It’s been a while since I have had VMware Player. I have been using Virtualbox instead, but I have a client who wants a machine worked on that is already a VMware machine. It doesn’t make sense to convert it to Virtualbox, do the work, and convert it back afterward.
So, my notes on installing VMware Player…
I already have the kernel headers and such installed. Just in case you don’t, you should run this command to install the required packages:
sudo apt-get install build-essential linux-headers-$(uname -r) dkms
Next, I downloaded VMware Player from the website. Make sure to match your system, 32-bit or 64-bit. Note that you cannot run a 64-bit machine on a 32-bit host.

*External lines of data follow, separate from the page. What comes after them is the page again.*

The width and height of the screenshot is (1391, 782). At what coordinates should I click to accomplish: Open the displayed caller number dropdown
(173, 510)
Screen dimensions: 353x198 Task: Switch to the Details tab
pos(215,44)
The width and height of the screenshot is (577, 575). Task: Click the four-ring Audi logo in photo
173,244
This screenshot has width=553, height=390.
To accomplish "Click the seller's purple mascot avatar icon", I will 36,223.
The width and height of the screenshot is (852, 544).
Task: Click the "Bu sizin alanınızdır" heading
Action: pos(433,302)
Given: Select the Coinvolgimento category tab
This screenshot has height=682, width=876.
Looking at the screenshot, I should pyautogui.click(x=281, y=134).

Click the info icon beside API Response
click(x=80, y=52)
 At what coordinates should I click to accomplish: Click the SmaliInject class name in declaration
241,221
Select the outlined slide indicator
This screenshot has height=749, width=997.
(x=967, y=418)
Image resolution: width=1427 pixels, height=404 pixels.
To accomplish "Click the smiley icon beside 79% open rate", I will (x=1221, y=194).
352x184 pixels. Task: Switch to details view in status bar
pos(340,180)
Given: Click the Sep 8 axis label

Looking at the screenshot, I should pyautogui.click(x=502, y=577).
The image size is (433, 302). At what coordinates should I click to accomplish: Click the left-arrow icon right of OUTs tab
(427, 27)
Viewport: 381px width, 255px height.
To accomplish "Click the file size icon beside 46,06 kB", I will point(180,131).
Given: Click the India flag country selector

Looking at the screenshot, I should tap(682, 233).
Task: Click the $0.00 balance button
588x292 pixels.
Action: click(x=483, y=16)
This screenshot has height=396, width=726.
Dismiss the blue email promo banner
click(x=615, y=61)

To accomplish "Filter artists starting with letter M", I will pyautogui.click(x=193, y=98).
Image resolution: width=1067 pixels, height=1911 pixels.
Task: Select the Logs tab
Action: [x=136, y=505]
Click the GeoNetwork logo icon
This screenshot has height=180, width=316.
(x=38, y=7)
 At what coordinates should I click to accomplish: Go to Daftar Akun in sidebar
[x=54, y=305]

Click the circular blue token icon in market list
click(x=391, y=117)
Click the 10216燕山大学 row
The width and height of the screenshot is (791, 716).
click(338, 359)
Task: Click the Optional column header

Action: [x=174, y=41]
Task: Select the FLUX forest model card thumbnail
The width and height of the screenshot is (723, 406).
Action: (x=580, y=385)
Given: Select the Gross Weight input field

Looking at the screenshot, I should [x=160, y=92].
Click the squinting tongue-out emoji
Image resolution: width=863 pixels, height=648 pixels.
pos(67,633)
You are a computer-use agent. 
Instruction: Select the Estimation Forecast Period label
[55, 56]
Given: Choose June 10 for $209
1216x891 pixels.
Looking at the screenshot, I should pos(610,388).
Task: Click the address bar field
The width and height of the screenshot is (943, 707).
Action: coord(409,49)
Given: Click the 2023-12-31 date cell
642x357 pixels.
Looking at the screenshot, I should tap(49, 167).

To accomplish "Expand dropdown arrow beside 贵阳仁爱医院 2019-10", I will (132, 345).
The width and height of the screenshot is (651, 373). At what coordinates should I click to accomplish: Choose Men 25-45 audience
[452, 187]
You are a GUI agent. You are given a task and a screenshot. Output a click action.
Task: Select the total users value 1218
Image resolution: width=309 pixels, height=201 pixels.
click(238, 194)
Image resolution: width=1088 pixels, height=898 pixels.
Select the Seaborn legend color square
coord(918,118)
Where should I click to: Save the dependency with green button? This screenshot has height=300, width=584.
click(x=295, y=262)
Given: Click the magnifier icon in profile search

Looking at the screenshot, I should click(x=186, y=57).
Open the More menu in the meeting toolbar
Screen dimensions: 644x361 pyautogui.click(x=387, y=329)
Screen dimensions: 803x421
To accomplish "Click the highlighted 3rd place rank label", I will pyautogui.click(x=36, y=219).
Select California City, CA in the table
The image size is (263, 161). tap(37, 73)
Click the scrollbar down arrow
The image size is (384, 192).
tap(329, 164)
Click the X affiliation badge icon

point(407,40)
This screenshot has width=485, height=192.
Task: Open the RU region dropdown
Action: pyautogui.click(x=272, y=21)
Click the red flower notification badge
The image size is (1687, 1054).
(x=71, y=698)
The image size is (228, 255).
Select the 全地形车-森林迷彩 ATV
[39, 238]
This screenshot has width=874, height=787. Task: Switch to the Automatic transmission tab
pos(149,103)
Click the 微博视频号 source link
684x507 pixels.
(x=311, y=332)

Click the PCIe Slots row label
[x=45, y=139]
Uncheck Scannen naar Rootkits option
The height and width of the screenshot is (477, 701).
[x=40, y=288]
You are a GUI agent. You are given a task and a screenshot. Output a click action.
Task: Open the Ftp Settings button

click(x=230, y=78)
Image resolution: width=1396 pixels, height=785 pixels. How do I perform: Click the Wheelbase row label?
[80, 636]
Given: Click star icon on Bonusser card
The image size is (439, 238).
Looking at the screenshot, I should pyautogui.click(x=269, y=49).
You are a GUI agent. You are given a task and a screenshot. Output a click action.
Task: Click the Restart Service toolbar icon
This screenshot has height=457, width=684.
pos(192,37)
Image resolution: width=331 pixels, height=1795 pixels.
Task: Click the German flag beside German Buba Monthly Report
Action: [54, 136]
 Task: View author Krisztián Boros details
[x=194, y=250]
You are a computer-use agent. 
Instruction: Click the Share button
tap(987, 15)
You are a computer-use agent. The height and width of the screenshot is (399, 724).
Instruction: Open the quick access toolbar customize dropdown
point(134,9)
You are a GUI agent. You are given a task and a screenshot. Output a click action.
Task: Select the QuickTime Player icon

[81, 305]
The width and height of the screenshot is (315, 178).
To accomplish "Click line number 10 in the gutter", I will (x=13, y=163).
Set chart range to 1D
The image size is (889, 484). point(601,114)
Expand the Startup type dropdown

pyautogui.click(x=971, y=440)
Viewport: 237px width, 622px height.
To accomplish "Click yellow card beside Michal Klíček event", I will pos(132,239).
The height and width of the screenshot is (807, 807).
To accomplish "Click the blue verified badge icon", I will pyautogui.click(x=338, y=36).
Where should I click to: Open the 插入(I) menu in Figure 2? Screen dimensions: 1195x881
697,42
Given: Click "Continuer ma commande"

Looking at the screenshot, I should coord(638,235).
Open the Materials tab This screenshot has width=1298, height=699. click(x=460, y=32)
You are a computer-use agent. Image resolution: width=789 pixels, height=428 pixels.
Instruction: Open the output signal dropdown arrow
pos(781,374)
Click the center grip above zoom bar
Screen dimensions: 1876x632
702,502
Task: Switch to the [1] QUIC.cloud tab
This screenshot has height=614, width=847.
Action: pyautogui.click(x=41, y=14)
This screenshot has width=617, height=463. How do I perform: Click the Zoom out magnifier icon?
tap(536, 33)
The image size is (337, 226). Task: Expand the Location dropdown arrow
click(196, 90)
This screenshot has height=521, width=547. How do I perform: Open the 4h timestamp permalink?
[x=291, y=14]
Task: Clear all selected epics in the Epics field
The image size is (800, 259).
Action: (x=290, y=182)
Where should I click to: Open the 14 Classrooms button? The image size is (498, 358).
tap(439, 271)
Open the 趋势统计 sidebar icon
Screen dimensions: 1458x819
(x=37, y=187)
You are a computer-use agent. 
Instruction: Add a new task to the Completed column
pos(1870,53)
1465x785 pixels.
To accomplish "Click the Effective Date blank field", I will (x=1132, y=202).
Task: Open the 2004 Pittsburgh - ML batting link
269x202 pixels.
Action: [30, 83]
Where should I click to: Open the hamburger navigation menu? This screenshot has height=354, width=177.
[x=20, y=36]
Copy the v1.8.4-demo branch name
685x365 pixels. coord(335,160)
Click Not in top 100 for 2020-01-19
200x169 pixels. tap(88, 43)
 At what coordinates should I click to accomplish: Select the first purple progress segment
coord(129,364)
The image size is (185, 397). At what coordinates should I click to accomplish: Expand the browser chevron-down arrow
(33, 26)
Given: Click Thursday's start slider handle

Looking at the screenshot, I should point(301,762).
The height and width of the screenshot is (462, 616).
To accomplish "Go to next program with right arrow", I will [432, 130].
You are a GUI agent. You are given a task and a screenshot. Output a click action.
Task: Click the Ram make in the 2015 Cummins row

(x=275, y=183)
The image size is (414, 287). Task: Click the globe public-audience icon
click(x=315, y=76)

It should download something like VMware-Player-7.0.0-2305329.x86_64.bundle. I had to launch it from the terminal with:
sudo sh VMware-Player-7.0.0-2305329.x86_64.bundle
It walks through an installation wizard:
- Agree to the license — VMware Player EULA
- Agree to the license — OVF Tool EULA
- Check for product updates? Yes or No (doesn’t matter)
- Send statistics? Yes or No (doesn’t matter)
- VMware License Key (this is optional)
- Installing
When I clicked on the first machine, it let me know about a VMware Workstation version, but I just want to work with a single existing machine so I clicked “Skip this version”. Also, another dialog asked for either an email address or a product key.
Next, it prompted me about downloading the VMware tools. My machine already had the tools installed, but I didn’t think it was bad to have them on the host just in case, so I agreed to download them.